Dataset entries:
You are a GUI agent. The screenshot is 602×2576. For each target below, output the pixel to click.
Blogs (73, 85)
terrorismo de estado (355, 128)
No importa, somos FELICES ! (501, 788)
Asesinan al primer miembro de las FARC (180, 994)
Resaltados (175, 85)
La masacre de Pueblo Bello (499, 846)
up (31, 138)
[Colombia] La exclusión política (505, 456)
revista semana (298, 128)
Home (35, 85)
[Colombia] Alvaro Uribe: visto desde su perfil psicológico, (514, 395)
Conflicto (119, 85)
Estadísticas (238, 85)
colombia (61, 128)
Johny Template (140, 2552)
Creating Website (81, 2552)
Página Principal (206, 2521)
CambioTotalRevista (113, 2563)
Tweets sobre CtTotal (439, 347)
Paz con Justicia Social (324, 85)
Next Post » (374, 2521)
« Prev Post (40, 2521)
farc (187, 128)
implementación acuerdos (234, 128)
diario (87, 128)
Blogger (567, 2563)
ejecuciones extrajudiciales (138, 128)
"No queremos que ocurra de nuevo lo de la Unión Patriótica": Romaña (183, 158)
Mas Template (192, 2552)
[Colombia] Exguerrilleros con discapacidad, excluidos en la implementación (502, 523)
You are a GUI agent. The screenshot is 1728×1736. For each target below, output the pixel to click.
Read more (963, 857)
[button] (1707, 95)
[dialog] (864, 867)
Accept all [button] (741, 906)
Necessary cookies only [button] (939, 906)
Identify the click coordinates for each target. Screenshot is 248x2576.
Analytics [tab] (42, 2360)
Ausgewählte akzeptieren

Requirement: Tally the lines of the data that hold the string "click". Answer with the number and nothing more.

Output for this exercise: 3